В кочевых империях был невозможен стандартный цикл подъема, расцвета и упадка. Кочевники завоевывали городские земледельческие общества, но не могли поднять их на новый уровень развития. Арабы в Персии и Египте, турки на берегах Босфора для покоренных народов всегда оставались невежественными варварами. В новой имперской элите происходил синтез местных и чужих элементов. Возрождавшаяся городская цивилизация освобождалась от ненавистной зависимости («монголо-татарского ига»), оттесняя уцелевших номадов в периферийные области. Российская империя стала исключением их правил. Кочевые тюрки и монголы не имели особо ценных культурных достижений, но они создали эффективные технологии трансконтинентальной торговли и стратегии степных войн. После того как славяне, угро-финны и ассимилированные тюрки освоили способы контроля степных пространств, они сумели создать евразийскую империю. Великий Шелковый путь, соединявший Древний Рим и Китай, стал главной геополитической осью российской державы [1, с. 18–19; 3, с. 22–29].
Заключение.
Главным историческим вкладом России в развитие человечества стало объединение в едином государстве оседлых земледельческих и степных скотоводческих народов. Славяне объединились с угро-финскими народами Восточной Европы и вышли в Великую степь, на путь от Черного моря к Тихому океану. На новой траектории развития северные леса остались зоной добычи пушнины и убежищем пустынников-монахов. Южные черноземы дали обилие хлеба, а Волга и Дон – пути на новые рынки. Волжский казак Ермак ушел за Урал и завоевал ханство Кучума, проложив дорогу в Сибирь. Гибель Ермака, воспетая в русской культуре, искупила его вину грабителя-«вора» и возвела беглого казака в ранг строителя Российской империи.

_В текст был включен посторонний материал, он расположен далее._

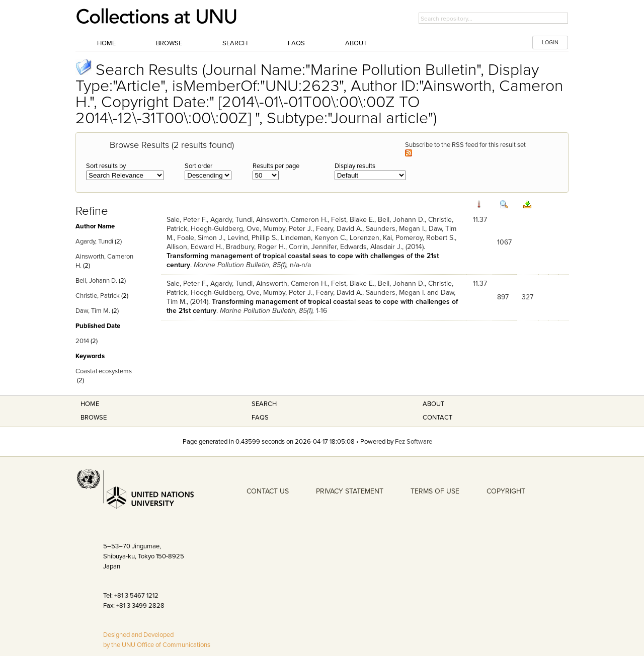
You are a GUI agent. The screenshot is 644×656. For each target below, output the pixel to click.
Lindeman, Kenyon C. (313, 237)
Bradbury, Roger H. (256, 247)
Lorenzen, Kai (371, 237)
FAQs (296, 43)
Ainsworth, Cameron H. (292, 219)
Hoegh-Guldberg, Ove (225, 228)
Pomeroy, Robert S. (425, 237)
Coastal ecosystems (104, 371)
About (356, 43)
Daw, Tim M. (93, 311)
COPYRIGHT (506, 491)
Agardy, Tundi (94, 241)
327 (527, 297)
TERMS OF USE (435, 491)
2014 (82, 341)
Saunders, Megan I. (395, 228)
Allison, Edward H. (194, 247)
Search (235, 43)
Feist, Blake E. (353, 219)
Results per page (276, 166)
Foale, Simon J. (200, 237)
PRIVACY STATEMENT (350, 491)
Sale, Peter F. (187, 219)
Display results (355, 166)
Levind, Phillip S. (252, 237)
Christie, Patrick (98, 296)
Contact (437, 418)
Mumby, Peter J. (288, 228)
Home (106, 43)
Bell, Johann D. (96, 281)
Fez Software (414, 442)
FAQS (260, 418)
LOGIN (550, 42)
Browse (169, 43)
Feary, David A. (339, 228)
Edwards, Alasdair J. (371, 247)
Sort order (198, 166)
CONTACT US (268, 491)
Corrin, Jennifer (312, 247)
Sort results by (106, 166)
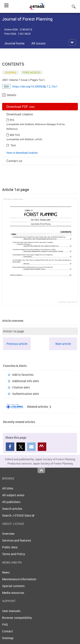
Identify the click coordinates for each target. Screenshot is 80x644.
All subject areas (13, 495)
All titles (8, 488)
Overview (8, 534)
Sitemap (8, 638)
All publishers (11, 502)
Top (41, 470)
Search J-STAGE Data (18, 516)
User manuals (11, 611)
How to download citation (22, 152)
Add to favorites (23, 374)
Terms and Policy (13, 554)
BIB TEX (15, 135)
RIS (12, 120)
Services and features (16, 540)
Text (13, 145)
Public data (10, 547)
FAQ (5, 624)
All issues (38, 43)
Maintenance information (19, 579)
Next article (63, 344)
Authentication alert (25, 394)
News (6, 572)
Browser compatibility (17, 618)
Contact (7, 631)
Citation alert (21, 387)
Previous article (17, 344)
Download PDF (20, 106)
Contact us (14, 160)
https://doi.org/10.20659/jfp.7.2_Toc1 (35, 86)
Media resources (13, 593)
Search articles (12, 508)
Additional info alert (25, 381)
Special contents (13, 586)
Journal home (14, 43)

Кочевые империи, ранее потрясавшие цивилизации Европы и Азии, не выдержали конкуренции с российским государством. Но гибридизация земледельческой и кочевой культур не только дает преимущества, но и угрожает опасностями. Традиция кочевого скотоводства, вошедшая в российский цивилизационный код, постоянно проявляется соблазном к экстенсивной экономической деятельности, безрассудному разбазариванию ресурсов, неспособности к рациональному экономному ведению хозяйства. Ценности упорного созидательного труда и философской рефлексии нуждаются в постоянной защите от соблазна хищнического присвоения чужого богатства.
Список источников
1. Засецкая И.П. Культура кочевников южных русских степей в гуннскую эпоху (конец 4–5 вв.) // Гумилев Л.Н. История народа хунну. Кн. 2. М.: Институт ДИ–ДИК, 1998.

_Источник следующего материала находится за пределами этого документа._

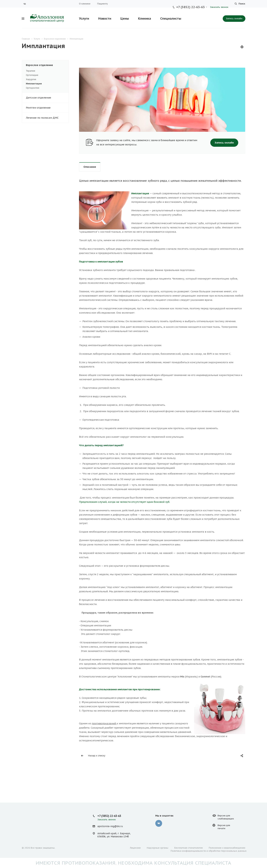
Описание (90, 167)
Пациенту (102, 4)
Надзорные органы (158, 848)
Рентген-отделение (47, 107)
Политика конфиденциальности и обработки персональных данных (208, 851)
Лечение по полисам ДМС (42, 118)
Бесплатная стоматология (189, 848)
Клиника (144, 19)
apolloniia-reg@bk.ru (110, 826)
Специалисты (171, 19)
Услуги (84, 19)
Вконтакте (25, 4)
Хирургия (31, 79)
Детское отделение (47, 97)
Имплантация (34, 84)
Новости (105, 19)
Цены (125, 19)
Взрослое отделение (47, 65)
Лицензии (135, 848)
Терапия (30, 71)
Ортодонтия (32, 88)
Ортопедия (32, 75)
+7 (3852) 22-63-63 (190, 7)
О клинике (85, 4)
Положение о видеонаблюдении (227, 848)
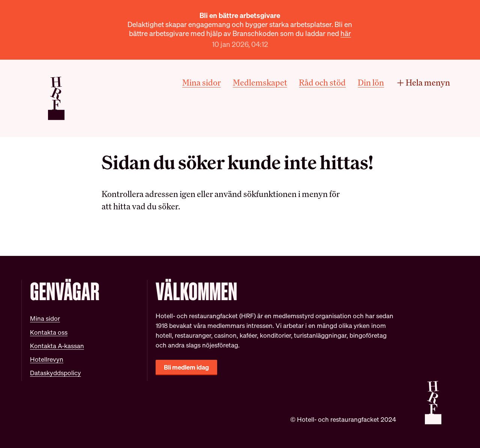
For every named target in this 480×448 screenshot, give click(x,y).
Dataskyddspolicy (56, 373)
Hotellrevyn (46, 359)
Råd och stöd (322, 83)
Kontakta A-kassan (57, 346)
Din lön (371, 83)
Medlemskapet (260, 83)
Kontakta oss (49, 332)
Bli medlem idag (186, 367)
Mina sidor (201, 83)
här (346, 33)
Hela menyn (423, 83)
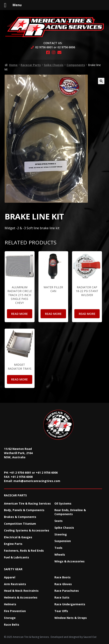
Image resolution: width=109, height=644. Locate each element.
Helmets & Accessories (21, 597)
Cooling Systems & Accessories (27, 530)
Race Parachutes (66, 590)
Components (76, 65)
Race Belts (12, 624)
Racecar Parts (31, 65)
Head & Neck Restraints (21, 590)
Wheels (60, 554)
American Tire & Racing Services (27, 503)
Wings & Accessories (69, 561)
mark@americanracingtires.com (37, 481)
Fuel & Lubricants (17, 557)
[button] (101, 81)
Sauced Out (90, 637)
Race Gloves (63, 584)
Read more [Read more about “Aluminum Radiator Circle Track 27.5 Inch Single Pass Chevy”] (20, 314)
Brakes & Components (20, 517)
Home (13, 65)
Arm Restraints (15, 584)
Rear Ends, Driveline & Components (70, 512)
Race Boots (62, 577)
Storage (10, 618)
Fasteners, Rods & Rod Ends (24, 550)
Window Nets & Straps (70, 618)
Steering (61, 534)
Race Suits (62, 597)
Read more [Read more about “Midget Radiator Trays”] (20, 379)
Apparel (10, 577)
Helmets (10, 604)
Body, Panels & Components (24, 510)
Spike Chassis (54, 65)
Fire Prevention (15, 611)
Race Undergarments (70, 604)
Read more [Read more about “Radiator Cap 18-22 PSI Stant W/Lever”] (87, 314)
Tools (58, 548)
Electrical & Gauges (18, 537)
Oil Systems (63, 503)
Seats (58, 521)
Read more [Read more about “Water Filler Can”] (53, 314)
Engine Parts (13, 544)
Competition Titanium (20, 524)
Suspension (63, 541)
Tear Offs (61, 611)
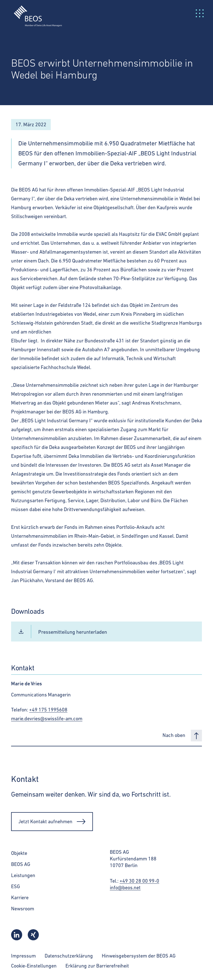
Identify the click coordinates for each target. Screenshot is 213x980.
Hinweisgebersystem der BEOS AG (139, 956)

2. Ключевский В.О. Сочинения: В 9-и т. Т.1. Курс русской истории. Ч. 1. М.: Мысль, 1987.
3. Крадин Н.Н. Кочевые империи: генезис, расцвет, упадок // Восток (Oriens). 2001. № 5.
4. Тойнби А.Дж. Постижение истории. М.: Прогресс, 1991.
5. Центральная Азия в составе Российской империи. М.: Новое литературное обозрение, 2008.